■ Your task: Give back the whole listing below exactly.
________________________
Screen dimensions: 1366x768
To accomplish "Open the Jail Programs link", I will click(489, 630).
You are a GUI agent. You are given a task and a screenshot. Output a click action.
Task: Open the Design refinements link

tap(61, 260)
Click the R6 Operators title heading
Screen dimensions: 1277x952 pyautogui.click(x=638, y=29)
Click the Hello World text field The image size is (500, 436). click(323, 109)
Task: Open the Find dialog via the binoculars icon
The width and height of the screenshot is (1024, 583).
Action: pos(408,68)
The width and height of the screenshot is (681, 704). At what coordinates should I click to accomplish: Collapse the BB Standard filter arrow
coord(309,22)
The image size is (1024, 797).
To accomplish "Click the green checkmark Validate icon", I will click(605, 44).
________________________
■ Solution for this task:
Screen dimensions: 1366x768
To accomplish "Open the Jail Programs link", I will click(489, 630).
You are a GUI agent. You are given a task and a screenshot. Output a click action.
Task: Open the Design refinements link

tap(61, 260)
Click the R6 Operators title heading
Screen dimensions: 1277x952 pyautogui.click(x=638, y=29)
Click the Hello World text field The image size is (500, 436). click(323, 109)
Task: Open the Find dialog via the binoculars icon
The width and height of the screenshot is (1024, 583).
Action: pos(408,68)
The width and height of the screenshot is (681, 704). At what coordinates should I click to accomplish: Collapse the BB Standard filter arrow
coord(309,22)
The image size is (1024, 797).
To accomplish "Click the green checkmark Validate icon", I will click(605, 44).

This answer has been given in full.